Write every record out again exactly as shown below.

*Stored entries*.
>>>

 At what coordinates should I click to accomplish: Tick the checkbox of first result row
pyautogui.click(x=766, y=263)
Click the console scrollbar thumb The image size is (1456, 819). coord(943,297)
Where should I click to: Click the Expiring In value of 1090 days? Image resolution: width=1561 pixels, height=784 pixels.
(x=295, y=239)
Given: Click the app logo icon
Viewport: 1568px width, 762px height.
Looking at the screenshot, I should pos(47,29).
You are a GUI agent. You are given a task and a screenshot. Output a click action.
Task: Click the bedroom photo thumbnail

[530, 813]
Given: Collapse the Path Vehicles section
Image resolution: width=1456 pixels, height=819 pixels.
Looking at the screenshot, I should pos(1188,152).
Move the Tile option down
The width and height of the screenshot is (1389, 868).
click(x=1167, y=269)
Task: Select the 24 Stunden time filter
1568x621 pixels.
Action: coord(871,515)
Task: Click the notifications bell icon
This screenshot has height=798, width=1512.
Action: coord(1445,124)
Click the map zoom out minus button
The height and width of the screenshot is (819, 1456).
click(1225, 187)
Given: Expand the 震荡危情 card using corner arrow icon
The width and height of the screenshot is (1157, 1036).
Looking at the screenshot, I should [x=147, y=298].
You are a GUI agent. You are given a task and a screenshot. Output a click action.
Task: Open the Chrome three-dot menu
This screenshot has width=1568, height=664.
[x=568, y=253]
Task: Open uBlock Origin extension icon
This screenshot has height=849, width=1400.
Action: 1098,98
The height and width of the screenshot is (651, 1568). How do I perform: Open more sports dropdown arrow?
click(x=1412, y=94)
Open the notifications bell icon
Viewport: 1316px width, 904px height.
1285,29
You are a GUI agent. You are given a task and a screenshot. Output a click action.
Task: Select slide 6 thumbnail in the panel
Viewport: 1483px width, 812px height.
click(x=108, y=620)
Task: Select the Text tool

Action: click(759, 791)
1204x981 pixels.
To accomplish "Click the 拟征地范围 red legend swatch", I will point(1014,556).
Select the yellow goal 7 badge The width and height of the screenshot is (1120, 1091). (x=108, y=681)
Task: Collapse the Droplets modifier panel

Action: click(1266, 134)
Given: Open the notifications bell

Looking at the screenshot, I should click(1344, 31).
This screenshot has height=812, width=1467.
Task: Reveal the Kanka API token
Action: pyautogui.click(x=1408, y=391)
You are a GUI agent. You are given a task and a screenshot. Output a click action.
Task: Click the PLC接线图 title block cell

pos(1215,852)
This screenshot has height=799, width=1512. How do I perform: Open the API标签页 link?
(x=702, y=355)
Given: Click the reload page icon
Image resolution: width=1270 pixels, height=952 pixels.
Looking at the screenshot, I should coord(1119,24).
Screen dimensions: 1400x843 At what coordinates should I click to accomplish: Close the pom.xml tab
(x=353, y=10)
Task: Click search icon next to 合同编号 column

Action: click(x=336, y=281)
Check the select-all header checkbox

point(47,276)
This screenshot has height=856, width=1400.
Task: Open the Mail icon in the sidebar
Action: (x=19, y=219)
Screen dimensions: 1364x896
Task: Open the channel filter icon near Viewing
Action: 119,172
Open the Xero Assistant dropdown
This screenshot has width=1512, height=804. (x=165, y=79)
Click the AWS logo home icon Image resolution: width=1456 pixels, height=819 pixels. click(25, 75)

<<<

*Task solution*.
 At what coordinates should I click to accomplish: Tick the checkbox of first result row
pyautogui.click(x=766, y=263)
Click the console scrollbar thumb The image size is (1456, 819). coord(943,297)
Where should I click to: Click the Expiring In value of 1090 days? Image resolution: width=1561 pixels, height=784 pixels.
(x=295, y=239)
Given: Click the app logo icon
Viewport: 1568px width, 762px height.
Looking at the screenshot, I should pos(47,29).
You are a GUI agent. You are given a task and a screenshot. Output a click action.
Task: Click the bedroom photo thumbnail

[530, 813]
Given: Collapse the Path Vehicles section
Image resolution: width=1456 pixels, height=819 pixels.
Looking at the screenshot, I should pos(1188,152).
Move the Tile option down
The width and height of the screenshot is (1389, 868).
click(x=1167, y=269)
Task: Select the 24 Stunden time filter
1568x621 pixels.
Action: coord(871,515)
Task: Click the notifications bell icon
This screenshot has height=798, width=1512.
Action: coord(1445,124)
Click the map zoom out minus button
The height and width of the screenshot is (819, 1456).
click(1225, 187)
Given: Expand the 震荡危情 card using corner arrow icon
The width and height of the screenshot is (1157, 1036).
Looking at the screenshot, I should [x=147, y=298].
You are a GUI agent. You are given a task and a screenshot. Output a click action.
Task: Open the Chrome three-dot menu
This screenshot has width=1568, height=664.
[x=568, y=253]
Task: Open uBlock Origin extension icon
This screenshot has height=849, width=1400.
Action: 1098,98
The height and width of the screenshot is (651, 1568). How do I perform: Open more sports dropdown arrow?
click(x=1412, y=94)
Open the notifications bell icon
Viewport: 1316px width, 904px height.
1285,29
You are a GUI agent. You are given a task and a screenshot. Output a click action.
Task: Select slide 6 thumbnail in the panel
Viewport: 1483px width, 812px height.
click(x=108, y=620)
Task: Select the Text tool

Action: click(759, 791)
1204x981 pixels.
To accomplish "Click the 拟征地范围 red legend swatch", I will point(1014,556).
Select the yellow goal 7 badge The width and height of the screenshot is (1120, 1091). (x=108, y=681)
Task: Collapse the Droplets modifier panel

Action: click(1266, 134)
Given: Open the notifications bell

Looking at the screenshot, I should click(1344, 31).
This screenshot has height=812, width=1467.
Task: Reveal the Kanka API token
Action: pyautogui.click(x=1408, y=391)
You are a GUI agent. You are given a task and a screenshot. Output a click action.
Task: Click the PLC接线图 title block cell

pos(1215,852)
This screenshot has height=799, width=1512. How do I perform: Open the API标签页 link?
(x=702, y=355)
Given: Click the reload page icon
Image resolution: width=1270 pixels, height=952 pixels.
Looking at the screenshot, I should coord(1119,24).
Screen dimensions: 1400x843 At what coordinates should I click to accomplish: Close the pom.xml tab
(x=353, y=10)
Task: Click search icon next to 合同编号 column

Action: click(x=336, y=281)
Check the select-all header checkbox

point(47,276)
This screenshot has height=856, width=1400.
Task: Open the Mail icon in the sidebar
Action: (x=19, y=219)
Screen dimensions: 1364x896
Task: Open the channel filter icon near Viewing
Action: 119,172
Open the Xero Assistant dropdown
This screenshot has width=1512, height=804. (x=165, y=79)
Click the AWS logo home icon Image resolution: width=1456 pixels, height=819 pixels. click(25, 75)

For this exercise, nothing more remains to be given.